THE PROBLEM.
Below is some material. Quote verbatim everything from the line containing "This screenshot has" down to the end of the material, omitting the pictures.
== Segment start ==
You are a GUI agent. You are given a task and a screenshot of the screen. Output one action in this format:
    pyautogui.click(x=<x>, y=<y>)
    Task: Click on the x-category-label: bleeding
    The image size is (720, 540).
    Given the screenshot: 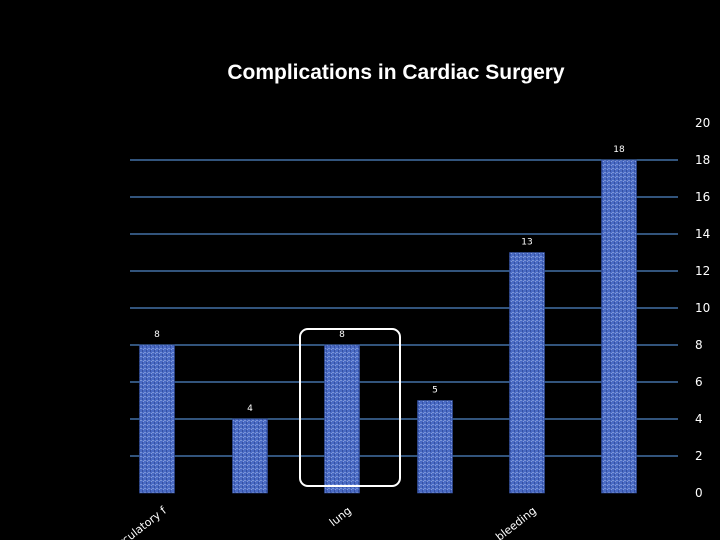 What is the action you would take?
    pyautogui.click(x=516, y=522)
    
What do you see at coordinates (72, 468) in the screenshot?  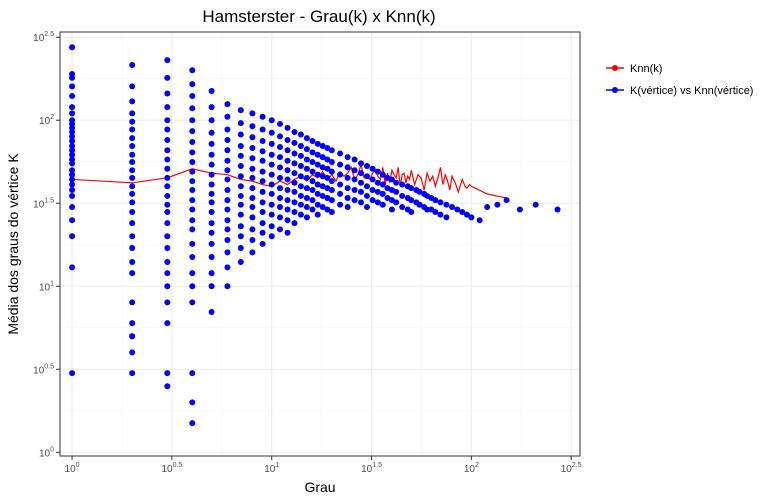 I see `x-tick-label: 10⁰` at bounding box center [72, 468].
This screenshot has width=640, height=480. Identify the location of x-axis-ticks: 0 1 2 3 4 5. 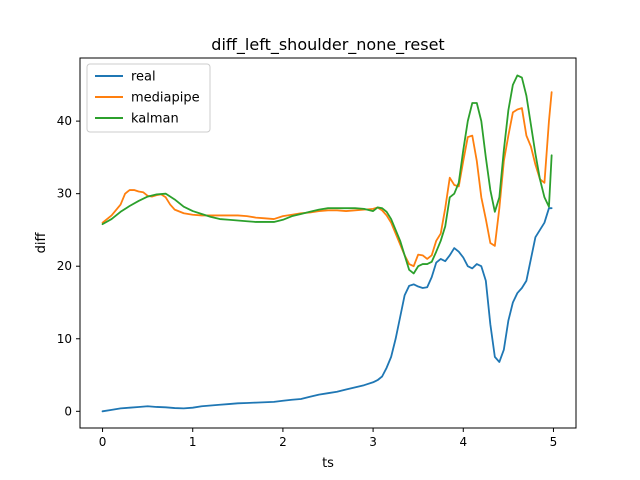
(328, 438).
== Segment end ==
ANSWER TO THIS TASK.
This screenshot has width=640, height=480. Identify the location of x-axis-ticks: 0 1 2 3 4 5. 
(328, 438).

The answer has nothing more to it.